┌──

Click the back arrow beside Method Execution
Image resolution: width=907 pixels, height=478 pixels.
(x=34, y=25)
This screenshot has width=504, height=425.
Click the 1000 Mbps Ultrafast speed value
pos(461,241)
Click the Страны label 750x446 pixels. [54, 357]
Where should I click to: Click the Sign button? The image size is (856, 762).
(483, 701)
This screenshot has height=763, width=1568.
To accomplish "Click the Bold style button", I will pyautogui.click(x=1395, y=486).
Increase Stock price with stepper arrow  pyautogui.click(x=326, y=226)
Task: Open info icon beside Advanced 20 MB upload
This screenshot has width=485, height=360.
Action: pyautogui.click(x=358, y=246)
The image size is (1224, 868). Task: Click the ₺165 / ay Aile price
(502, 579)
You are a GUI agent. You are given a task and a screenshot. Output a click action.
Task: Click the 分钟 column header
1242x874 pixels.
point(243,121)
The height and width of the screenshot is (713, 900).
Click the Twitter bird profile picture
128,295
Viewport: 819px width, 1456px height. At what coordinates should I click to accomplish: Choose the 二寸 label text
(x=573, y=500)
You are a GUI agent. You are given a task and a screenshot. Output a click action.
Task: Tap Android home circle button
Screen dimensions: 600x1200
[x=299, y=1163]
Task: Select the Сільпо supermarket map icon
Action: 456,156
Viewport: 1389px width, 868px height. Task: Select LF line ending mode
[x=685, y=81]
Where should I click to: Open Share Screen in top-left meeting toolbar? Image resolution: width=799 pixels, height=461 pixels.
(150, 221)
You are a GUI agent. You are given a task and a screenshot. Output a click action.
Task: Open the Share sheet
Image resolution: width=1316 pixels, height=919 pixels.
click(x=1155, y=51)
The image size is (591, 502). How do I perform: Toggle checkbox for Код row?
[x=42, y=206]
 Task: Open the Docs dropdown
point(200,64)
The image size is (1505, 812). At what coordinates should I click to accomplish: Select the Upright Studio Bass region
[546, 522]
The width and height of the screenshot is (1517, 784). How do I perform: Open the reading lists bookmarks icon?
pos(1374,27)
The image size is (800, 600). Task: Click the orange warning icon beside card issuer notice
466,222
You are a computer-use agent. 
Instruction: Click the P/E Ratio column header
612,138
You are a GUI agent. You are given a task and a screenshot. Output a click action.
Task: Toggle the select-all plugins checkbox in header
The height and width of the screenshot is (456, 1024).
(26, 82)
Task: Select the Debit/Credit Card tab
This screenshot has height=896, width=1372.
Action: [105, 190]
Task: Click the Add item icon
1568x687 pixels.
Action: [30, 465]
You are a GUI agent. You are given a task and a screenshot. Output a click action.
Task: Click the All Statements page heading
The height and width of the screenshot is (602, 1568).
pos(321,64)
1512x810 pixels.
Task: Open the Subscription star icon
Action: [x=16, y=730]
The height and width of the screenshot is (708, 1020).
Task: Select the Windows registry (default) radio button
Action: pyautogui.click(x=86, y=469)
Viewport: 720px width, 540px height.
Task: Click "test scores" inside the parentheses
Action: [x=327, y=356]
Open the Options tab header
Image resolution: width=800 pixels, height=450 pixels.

└──

== AIM ==
Gather every line from the records above that contains the string "size", and copy each one out in full.

== RESULT OF THIS TASK ==
Where should I click to: Click the Sign button? The image size is (856, 762).
The image size is (1224, 868). Task: Click the ₺165 / ay Aile price
The image size is (591, 502). How do I perform: Toggle checkbox for Код row?
The image size is (1505, 812). At what coordinates should I click to accomplish: Select the Upright Studio Bass region
The image size is (800, 600). Task: Click the orange warning icon beside card issuer notice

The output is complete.